Launched today at Infosecurity Europe 2018, the State of Cybersecurity Report written by Infosecurity contributing editor Dan Raywood, revealed 46% of the 32 CISO and analyst respondents polled considered GDPR and regulations to be the main driving force behind cybersecurity at the moment. In second place was the expanding threat landscape and evolving attacks (34%) and in third was greater board level recognition of cybersecurity as a business risk (21%). Use of the cloud (21%) and selling via FUD/panic (18%) completed the top five.

“The GDPR is putting mitigation technologies such as encryption, tokenization and anything under the banner of anonymization/pseudonymization very firmly into public consciousness,” and will drive innovations in the tech and governance spaces, said consultant Neira Jones.

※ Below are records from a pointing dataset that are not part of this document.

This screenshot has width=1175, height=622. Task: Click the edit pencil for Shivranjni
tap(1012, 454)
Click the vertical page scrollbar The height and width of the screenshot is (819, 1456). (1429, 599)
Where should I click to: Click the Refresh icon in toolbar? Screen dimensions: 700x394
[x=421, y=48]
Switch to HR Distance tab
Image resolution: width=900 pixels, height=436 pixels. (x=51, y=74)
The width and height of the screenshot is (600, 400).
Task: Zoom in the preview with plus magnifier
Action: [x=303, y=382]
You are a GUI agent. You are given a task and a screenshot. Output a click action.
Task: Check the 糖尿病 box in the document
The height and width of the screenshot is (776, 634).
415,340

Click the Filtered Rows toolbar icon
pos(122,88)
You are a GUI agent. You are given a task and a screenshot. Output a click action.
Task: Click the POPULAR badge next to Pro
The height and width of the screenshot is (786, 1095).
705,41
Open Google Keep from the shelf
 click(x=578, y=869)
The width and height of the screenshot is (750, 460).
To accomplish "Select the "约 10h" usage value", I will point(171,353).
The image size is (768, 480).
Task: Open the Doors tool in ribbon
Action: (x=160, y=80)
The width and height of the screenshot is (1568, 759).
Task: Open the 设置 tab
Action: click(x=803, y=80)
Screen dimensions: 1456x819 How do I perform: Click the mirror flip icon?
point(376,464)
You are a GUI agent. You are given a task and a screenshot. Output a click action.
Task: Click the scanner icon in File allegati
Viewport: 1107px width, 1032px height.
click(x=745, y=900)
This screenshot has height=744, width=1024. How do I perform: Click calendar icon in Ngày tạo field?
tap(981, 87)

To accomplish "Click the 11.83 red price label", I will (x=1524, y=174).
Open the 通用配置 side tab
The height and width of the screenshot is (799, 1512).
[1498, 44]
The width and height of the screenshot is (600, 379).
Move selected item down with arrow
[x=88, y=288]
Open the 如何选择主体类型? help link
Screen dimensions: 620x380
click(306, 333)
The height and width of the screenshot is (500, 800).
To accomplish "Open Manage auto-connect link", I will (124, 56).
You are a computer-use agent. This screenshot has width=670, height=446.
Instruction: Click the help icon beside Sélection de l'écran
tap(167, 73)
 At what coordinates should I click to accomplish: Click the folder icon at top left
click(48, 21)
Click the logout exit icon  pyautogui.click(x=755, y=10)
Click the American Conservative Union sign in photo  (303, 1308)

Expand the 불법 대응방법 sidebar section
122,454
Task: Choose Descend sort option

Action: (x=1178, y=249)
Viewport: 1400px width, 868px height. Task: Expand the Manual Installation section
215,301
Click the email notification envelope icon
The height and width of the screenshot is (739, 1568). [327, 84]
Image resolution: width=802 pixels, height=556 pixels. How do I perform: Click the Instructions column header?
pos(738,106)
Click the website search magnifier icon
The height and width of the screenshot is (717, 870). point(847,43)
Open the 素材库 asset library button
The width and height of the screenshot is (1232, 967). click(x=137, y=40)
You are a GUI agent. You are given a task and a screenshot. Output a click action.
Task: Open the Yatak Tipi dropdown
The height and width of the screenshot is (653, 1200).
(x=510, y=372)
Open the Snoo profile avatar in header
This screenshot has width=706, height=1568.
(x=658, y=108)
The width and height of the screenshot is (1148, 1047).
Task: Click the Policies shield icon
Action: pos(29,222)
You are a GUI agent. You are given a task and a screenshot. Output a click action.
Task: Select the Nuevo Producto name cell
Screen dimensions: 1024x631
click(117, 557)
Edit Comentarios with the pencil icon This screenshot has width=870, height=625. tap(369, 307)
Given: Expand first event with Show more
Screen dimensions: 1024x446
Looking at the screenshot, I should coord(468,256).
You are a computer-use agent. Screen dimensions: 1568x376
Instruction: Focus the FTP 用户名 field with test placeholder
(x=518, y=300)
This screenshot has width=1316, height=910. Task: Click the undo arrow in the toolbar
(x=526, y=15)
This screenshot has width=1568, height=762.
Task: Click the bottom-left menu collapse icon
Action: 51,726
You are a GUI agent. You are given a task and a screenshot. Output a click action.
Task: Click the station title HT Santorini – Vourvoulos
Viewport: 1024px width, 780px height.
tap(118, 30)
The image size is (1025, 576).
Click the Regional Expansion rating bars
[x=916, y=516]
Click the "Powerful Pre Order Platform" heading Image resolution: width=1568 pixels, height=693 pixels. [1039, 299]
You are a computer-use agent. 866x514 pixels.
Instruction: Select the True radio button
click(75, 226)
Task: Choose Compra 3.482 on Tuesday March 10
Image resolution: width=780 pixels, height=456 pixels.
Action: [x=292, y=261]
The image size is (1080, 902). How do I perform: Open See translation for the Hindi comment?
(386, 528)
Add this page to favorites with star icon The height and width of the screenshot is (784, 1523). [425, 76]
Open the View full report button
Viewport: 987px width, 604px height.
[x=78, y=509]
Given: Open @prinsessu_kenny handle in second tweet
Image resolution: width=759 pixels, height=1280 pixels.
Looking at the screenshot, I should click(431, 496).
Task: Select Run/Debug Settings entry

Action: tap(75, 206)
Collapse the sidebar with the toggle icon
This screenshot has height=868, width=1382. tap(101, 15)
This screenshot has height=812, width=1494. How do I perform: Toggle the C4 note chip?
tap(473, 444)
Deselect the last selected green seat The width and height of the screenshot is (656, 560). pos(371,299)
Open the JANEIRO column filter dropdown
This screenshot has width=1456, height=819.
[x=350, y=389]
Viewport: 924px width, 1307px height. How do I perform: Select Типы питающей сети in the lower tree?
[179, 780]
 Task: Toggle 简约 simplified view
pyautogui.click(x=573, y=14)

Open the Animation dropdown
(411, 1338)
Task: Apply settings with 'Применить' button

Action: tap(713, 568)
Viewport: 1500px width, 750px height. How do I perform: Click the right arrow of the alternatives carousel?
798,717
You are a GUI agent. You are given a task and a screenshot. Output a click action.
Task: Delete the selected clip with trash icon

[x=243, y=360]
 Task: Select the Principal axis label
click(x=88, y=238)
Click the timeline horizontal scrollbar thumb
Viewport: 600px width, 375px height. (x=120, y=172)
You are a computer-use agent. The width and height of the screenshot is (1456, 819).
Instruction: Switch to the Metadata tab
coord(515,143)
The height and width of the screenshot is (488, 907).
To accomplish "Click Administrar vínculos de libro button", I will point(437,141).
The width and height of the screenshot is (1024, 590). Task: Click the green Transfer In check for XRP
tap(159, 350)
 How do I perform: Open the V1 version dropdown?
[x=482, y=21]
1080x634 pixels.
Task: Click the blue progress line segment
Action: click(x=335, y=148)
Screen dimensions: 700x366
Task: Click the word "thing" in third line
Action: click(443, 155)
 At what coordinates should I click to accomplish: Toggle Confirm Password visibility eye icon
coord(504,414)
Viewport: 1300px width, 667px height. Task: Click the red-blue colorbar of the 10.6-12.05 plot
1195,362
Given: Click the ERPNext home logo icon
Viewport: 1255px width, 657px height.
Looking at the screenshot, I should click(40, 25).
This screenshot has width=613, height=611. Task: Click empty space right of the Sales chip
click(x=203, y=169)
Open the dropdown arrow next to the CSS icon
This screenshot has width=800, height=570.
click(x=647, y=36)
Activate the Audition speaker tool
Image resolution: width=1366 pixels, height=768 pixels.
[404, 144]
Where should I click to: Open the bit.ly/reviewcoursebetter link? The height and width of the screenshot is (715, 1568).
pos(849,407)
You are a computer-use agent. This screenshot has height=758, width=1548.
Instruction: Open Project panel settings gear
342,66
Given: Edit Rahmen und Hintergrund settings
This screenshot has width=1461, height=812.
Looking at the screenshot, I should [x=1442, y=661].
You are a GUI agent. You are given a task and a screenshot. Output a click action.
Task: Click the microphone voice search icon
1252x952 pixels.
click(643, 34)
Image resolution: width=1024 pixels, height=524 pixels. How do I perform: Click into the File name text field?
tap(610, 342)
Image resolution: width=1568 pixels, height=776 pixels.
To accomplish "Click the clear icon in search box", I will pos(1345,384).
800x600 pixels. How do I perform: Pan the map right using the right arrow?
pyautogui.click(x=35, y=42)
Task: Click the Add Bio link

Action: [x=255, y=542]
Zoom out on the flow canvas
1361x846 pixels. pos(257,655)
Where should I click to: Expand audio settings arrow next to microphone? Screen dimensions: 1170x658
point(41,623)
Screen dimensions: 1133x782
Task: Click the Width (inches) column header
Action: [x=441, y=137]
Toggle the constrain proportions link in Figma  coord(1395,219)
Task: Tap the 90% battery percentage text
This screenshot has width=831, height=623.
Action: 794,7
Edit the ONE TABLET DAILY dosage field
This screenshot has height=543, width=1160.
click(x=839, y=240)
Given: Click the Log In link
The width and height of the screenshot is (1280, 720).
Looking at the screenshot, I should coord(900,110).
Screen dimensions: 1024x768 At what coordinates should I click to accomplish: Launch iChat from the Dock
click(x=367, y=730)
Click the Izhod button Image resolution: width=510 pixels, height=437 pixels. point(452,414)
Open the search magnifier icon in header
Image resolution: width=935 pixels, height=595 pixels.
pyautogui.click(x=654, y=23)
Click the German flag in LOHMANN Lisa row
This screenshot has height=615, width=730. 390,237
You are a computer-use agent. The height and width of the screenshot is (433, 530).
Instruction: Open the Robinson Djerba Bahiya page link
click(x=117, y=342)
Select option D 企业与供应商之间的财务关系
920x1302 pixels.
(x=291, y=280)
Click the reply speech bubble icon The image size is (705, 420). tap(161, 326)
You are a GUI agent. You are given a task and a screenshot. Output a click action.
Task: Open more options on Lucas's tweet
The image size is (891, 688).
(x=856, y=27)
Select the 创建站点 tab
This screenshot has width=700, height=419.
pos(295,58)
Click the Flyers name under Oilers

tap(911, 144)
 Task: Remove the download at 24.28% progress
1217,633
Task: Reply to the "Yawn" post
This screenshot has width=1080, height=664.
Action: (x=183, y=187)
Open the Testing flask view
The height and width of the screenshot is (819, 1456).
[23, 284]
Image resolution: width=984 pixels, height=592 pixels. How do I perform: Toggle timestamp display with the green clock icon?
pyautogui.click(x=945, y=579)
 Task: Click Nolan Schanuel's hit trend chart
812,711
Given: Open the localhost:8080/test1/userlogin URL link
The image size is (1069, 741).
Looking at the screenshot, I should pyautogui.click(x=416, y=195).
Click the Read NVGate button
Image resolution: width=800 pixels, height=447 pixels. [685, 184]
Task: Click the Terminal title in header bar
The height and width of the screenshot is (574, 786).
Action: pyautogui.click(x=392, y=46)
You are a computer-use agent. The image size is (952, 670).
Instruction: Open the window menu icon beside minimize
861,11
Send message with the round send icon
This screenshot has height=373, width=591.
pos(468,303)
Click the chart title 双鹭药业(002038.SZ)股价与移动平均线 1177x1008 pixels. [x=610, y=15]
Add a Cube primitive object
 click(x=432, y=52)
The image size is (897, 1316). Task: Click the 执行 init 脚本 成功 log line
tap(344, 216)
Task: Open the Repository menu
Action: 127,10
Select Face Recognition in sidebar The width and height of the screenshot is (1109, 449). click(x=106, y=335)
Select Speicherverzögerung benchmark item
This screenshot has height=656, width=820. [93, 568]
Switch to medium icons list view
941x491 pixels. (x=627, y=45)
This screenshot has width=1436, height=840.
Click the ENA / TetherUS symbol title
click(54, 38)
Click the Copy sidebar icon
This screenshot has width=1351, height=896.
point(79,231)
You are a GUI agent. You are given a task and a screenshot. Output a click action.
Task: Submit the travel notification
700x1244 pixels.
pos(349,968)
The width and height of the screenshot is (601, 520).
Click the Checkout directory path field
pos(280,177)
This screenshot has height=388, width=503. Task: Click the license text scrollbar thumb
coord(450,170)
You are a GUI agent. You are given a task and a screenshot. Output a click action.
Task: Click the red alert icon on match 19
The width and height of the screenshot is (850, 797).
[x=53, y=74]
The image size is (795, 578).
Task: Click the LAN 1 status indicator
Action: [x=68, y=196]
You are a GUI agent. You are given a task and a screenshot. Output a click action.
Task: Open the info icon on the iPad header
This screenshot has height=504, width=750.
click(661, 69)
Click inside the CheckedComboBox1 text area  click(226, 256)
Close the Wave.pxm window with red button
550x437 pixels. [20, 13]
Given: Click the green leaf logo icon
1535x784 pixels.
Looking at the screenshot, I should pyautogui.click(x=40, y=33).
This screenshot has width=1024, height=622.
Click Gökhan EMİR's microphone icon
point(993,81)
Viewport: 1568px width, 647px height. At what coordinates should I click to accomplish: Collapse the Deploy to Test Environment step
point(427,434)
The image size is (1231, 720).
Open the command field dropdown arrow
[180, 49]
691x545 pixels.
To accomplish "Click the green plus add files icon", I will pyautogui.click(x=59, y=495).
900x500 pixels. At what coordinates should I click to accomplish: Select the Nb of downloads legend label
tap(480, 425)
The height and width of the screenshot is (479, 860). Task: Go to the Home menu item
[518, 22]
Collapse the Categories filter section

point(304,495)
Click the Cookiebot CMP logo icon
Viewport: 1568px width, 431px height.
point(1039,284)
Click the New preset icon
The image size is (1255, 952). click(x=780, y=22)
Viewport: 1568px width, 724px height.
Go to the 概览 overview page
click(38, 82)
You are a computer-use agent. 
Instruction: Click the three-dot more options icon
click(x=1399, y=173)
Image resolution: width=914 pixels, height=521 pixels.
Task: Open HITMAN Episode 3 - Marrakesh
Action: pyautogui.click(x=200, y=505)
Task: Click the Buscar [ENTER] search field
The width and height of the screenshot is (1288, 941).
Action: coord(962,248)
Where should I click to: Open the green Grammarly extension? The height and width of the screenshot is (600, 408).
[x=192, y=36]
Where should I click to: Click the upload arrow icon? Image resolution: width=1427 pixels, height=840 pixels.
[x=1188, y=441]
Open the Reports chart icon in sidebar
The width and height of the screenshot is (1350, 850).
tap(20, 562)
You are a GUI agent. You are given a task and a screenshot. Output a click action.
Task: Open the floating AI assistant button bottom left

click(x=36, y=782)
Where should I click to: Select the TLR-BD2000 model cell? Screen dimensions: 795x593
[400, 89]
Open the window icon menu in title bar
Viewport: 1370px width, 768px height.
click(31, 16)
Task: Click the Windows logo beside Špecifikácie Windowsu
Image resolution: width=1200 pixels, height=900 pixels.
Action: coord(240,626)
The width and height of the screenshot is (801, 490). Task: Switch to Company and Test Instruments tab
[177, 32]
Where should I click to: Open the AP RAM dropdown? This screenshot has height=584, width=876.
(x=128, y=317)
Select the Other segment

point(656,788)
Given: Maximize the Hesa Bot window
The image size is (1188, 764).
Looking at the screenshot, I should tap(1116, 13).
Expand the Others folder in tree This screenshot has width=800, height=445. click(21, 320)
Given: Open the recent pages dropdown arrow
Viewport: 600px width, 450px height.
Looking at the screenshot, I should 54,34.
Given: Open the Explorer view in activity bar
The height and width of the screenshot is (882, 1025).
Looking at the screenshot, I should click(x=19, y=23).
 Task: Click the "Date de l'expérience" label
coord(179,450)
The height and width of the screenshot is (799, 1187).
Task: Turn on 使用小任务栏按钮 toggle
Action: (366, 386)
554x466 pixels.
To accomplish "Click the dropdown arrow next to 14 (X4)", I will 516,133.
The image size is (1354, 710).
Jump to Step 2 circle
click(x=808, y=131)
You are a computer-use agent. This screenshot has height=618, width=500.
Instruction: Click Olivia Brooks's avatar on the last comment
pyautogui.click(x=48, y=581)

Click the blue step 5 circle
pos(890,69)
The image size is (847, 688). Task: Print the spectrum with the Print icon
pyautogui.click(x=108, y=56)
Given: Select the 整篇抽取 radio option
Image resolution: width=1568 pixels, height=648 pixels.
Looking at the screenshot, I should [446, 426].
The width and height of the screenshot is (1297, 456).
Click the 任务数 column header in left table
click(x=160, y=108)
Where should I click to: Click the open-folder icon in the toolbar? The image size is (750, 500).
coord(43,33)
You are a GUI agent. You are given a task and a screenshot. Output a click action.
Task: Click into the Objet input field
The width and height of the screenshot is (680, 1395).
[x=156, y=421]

For Raef Meeuwisse, author of Cybersecurity for Beginners, the rapid evolution of the cyber-threat landscape was “without doubt the main driver for change” in the information security sector, with Scott Crawford, research director of the information security practice at 451 Research, adding that defenders are forced to make the best of limited resources to secure the entire attacks surface. “How they make those decisions has been a key driver in everything from risk management to the embrace of modern analytics to better recognize and respond to threats,” he explained.

With regards to greater awareness of cybersecurity as a business risk, Dr Jessica Barker, co-founder of Redacted Firm, said the issue is increasingly in front of boards “who want the [security] team to tell them what they are doing,” so that management are aware of how the business is affected. However, Andy Samsonoff, CEO of invinsec, warned that “IT security is still seen as a niche or largely technical activity,” arguing that businesses that take this approach put themselves at greater risk of security and data breaches.

Looking to future and the factors that will drive cybersecurity over the next five years, GDPR and regulations still came out on top (34% of respondents), with greater use of cloud platforms (34%), adoption of AI and automation technologies (28%) and increased creativity of attacks (28%) also proving popular.

To conclude, respondents were asked if they thought the cybersecurity industry was in a good place. Of the pros surveyed, 27 answered with 20 undecided on a ‘yes and no’ viewpoint, four answered positively and three said it was not in a good place.

Dan Raywood, contributing editor, Infosecurity, will be presenting an overview of the research findings on Thursday June 7 at 12.45 pm in the Talking Tactics theatre at Infosecurity Europe.